西アフリカにおけるエボラ出血熱の発生状況について (更新11)

8月4日付けの世界保健機関(WHO)の情報による西アフリカにおけるエボラ出血熱の発生状況です。

流行状況とサーベイランス

2014年7月31日と8月1日の間で、エボラウイルス疾患(EVD)に関して、163例の新規症例(確定症例、可能性の高い症例、疑い症例)と61例の死亡例が、ギニア、リベリア、ナイジェリア、シエラレオネから報告されました。これらの症例のうちの3症例はナイジェリアで生じ、1例の医療従事者の症例および1例のギニアに旅行したナイジェリア人症例の計2例の新規の可能性の高い症例、および1例の看護師の疑い症例が含まれています。

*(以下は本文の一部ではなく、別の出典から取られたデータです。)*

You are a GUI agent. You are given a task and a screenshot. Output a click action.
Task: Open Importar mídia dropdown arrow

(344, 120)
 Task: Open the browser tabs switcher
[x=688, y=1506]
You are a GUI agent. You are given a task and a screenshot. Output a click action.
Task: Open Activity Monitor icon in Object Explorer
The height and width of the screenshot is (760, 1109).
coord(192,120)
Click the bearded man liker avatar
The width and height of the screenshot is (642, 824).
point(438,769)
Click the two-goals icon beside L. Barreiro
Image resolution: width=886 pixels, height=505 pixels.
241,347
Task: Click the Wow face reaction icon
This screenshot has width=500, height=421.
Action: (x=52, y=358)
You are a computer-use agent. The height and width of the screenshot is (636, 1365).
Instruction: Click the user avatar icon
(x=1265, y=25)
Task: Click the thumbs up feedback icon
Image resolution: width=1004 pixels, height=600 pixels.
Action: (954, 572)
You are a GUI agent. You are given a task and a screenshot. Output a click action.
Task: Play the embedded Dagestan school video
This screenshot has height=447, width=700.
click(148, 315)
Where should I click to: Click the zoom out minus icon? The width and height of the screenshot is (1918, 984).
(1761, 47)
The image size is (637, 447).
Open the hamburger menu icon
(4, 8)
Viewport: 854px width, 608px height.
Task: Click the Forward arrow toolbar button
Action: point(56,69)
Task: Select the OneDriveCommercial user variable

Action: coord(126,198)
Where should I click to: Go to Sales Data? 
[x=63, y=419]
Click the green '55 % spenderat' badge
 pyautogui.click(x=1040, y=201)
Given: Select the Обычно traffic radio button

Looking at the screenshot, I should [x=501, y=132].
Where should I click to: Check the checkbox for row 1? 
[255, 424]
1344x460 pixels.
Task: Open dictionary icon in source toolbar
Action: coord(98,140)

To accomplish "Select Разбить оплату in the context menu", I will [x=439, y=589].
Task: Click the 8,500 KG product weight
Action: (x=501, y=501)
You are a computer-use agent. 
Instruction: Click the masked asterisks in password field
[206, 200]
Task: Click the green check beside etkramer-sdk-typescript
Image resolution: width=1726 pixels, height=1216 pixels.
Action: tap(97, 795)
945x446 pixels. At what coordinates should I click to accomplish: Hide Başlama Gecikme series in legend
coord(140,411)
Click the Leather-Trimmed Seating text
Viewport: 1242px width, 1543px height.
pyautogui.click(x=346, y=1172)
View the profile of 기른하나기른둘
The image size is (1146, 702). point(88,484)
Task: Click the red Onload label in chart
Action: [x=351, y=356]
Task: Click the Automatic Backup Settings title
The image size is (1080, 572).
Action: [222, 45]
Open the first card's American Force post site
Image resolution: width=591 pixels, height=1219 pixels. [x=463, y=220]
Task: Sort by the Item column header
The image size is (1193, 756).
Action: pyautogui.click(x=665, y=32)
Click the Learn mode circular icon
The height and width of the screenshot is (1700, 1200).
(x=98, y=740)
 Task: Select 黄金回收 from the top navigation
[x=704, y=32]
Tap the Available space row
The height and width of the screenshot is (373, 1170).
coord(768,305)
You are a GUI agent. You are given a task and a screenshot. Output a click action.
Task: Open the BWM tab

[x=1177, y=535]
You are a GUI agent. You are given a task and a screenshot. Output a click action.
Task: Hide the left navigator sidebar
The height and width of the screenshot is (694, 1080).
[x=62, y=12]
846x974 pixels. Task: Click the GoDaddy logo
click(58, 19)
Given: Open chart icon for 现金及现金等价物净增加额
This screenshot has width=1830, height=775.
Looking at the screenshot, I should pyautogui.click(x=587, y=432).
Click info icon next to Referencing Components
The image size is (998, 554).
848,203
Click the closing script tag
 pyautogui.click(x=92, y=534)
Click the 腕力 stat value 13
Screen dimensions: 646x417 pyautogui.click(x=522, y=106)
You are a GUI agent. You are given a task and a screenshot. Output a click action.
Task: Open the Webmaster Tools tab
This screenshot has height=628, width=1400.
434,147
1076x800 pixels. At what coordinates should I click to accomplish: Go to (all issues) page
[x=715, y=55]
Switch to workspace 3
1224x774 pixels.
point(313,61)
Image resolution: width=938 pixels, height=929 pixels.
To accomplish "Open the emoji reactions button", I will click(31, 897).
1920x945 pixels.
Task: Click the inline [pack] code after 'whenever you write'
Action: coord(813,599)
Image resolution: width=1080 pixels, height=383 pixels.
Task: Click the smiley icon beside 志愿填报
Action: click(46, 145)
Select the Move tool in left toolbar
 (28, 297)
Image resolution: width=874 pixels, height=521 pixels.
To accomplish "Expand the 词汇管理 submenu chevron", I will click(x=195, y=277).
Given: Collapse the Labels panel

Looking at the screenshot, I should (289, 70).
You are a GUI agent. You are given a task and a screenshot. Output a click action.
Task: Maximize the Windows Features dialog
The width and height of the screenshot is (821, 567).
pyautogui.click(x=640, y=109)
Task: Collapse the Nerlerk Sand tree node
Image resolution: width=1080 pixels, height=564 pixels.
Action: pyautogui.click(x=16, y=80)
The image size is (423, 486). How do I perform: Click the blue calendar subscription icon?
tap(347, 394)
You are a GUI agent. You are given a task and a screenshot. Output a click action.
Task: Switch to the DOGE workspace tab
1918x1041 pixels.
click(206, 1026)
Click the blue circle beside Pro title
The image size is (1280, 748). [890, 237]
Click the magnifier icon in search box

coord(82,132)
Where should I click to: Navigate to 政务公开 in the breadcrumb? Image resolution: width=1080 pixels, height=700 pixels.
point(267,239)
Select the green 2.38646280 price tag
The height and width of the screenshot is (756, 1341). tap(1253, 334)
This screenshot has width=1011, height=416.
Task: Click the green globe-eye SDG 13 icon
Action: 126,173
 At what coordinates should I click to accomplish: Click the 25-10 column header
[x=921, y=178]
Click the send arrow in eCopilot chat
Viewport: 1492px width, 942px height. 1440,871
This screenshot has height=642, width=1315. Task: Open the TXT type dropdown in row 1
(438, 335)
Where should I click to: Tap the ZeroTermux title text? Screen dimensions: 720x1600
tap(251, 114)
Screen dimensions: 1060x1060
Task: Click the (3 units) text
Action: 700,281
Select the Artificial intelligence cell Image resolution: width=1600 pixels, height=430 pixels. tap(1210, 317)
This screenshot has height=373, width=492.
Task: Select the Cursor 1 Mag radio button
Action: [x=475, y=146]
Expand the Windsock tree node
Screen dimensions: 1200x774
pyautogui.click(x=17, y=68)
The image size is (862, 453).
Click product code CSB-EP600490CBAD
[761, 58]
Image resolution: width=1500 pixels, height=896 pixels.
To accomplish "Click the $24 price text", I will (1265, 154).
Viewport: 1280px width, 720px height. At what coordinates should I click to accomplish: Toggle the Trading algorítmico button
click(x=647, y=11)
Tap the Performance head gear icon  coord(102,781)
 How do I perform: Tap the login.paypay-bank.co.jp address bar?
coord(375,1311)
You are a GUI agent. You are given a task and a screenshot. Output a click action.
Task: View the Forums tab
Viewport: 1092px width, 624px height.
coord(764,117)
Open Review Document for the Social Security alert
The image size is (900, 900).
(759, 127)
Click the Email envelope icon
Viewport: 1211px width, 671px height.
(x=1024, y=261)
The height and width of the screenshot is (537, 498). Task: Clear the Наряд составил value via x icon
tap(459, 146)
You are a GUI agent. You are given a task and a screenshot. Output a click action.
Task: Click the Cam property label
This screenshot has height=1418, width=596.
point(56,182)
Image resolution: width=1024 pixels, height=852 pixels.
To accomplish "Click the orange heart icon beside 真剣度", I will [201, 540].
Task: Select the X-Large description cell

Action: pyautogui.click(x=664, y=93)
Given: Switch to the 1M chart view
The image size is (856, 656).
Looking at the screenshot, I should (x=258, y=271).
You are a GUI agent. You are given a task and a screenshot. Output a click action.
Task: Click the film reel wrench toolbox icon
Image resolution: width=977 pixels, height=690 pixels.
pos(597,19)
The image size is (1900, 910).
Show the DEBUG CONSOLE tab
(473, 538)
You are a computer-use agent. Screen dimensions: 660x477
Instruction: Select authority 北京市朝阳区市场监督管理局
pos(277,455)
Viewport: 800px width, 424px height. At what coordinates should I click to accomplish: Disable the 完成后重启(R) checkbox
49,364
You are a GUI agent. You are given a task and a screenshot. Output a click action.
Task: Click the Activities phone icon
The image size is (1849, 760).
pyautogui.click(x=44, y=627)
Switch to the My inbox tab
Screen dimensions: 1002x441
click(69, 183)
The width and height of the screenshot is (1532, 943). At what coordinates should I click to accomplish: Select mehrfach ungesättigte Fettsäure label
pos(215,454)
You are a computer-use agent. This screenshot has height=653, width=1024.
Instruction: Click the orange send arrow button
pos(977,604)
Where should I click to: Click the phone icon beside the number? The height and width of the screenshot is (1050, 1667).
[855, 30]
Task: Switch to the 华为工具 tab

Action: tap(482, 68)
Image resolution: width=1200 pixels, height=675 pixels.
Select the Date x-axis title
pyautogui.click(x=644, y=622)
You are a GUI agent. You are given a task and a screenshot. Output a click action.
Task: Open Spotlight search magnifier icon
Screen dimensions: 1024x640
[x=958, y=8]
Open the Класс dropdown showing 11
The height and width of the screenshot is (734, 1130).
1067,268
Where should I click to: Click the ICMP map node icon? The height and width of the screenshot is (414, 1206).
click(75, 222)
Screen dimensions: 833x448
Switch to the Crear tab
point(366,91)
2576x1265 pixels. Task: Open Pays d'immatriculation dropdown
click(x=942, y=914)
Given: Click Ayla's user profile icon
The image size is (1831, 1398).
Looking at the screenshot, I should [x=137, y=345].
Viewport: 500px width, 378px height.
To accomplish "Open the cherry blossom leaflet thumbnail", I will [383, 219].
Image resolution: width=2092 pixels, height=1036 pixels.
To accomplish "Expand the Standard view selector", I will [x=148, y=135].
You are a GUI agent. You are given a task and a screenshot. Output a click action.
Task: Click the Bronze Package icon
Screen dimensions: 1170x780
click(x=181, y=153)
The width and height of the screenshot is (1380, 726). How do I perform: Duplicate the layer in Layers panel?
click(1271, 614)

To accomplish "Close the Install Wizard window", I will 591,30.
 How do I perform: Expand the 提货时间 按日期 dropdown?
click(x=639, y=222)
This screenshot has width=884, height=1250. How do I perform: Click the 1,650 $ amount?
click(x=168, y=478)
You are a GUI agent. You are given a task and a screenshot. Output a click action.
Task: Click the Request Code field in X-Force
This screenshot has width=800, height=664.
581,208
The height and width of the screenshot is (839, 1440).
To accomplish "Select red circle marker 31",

1名のEVDに罹患したリベリア国籍者が、最近ナイジェリアを訪問しており死亡したこと、そしてギニアに旅行したナイジェリア人に新規にEVDの可能性の高い症例がみられたことを受けて、ガーナ、ナイジェリアおよびトーゴの国家当局は、WHOおよびそのパートナーとともに、接触者の同定および接触者の追跡調査、また対応計画の準備について密接に作業を続けています。

保健部門の対応

エボラの流行状況を調査し、下部地域(sub-region)からエボラを根絶する共通戦略をとるために、世界保健機関事務局長は、ギニアを訪問し、ギニア、リベリア、シエラレオネの大統領と高官レベルの会議を開催しました。コートジボワール、ギニア、リベリア、シエラレオネで構成される、マノ河連合(Mano River Union)の国家元首の共同声明が出され、指導者は、流行に対して追加資源を傾注することを誓約しました。この声明には次の手段が含まれることになります。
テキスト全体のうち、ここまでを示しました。